?
Solved

pdflush on Linux

Posted on 2008-02-01
10
Medium Priority
?
4,326 Views
Last Modified: 2013-12-16
I'm running a server which continuously receives data over a network,
processes the data, and stores the processed data in a large
database.  The database consists of multiple files which are very
large ( > 50GBs).  The database has a lot of cache, to get around I/O
bottlenecks.

But what happens is that the system starts to slow down horribly
despite database cache, and the iostat monitoring tool along with atop
indicates constant disk activity.  When I shut the server down, disk
activity continues for some time, even though the server is off.

I'm wondering if this is an issue with pdflush.  There's no utility on
Linux to indicate which process is actually doing the disk I/O, but I
suspect pdflush is the cause of the performance bottleneck.  My
questions are:

1. Is pdflush a likely candidate for this problem?

2. If so, is there anything I can do about it, such as disable
pdflush, or modify how often it flushes pages to disk.
0
Comment
Question by:chsalvia
  • 7
  • 2
10 Comments
 
LVL 46

Expert Comment

by:Kent Olsen
ID: 20800551
Hi chsalvia,

pdflush may be involved, but my expectation would be that the root cause is index updating.

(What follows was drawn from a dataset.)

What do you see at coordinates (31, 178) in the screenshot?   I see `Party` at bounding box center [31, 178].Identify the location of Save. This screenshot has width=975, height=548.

If you're updating large tables with large datasets, it's going to take some time to clean up the indexes.



Good Luck,
Kent
0
 
LVL 35

Expert Comment

by:Duncan Roe
ID: 20800915
Following on from Kdo's excellent post, I suspect you are waiting for disk reads more than for disk writes. Since you are reading random file blocks from a file much larger than installed RAM, a disk read will be required for each (instead of the block's being cached) more often than not.
Statistically, you should see an improvement by increasing installed RAM, but how much of an improvement I would not like to estimate.
How much RAM does your system have? How much could you put on? (using largest readily-available DIMMs in all slots)
0
 
LVL 35

Expert Comment

by:Duncan Roe
ID: 20801038
"the system starts to slow down horribly" - is that as more users get started, or is it a constant load from the start?
0
Never miss a deadline with monday.com

The revolutionary project management tool is here!   Plan visually with a single glance and make sure your projects get done.

 

Author Comment

by:chsalvia
ID: 20801651
I'm pretty confident this is not related to the DB itself, (.e.g index updating), and has something to do with the OS cache, or pdflush.

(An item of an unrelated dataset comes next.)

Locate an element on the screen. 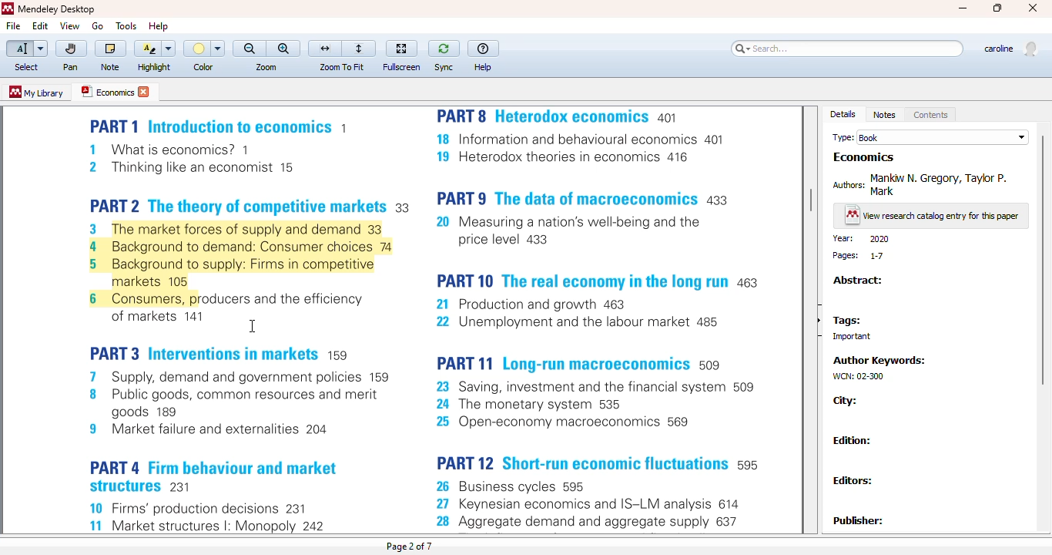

The reason I think this is because atop reports consistent disk activity even AFTER the server is shut down, and the only process which shows any activity at that point is pdflush.  The server and DB is not at all active.

So basically, it seems as though pdflush is always causing 100% disk activity, which seriously slows down the program.  

Also, the setup is a RAID 5 with 16GB ram.
0
 
LVL 35

Expert Comment

by:Duncan Roe
ID: 20803451
16GB is respectable - is that top weight or could it hold 32?
The function of pdflush is to write out "dirty" buffers - anything that needs writing to disk. If it keeps laboring after the application is closed down, maybe there was a ton of outstanding disk writes. Should there be a *lot* of disk writing going on? (high ratio of updates to reads)
0
 

Author Comment

by:chsalvia
ID: 20804894
It's upgradeable to 32, but right now only has 16.

The application is IO intensive by nature, so it's not surprising that a lot of disk writing is going on.  I'm just wondering if there's anything I can do (short of purchasing more RAM/faster drives) which might improve performance somewhat.  pdflush is very active when the application is running, and remains active for some time after the application closes.  Is there a way to decrease the frequency that pdflush syncs to disk?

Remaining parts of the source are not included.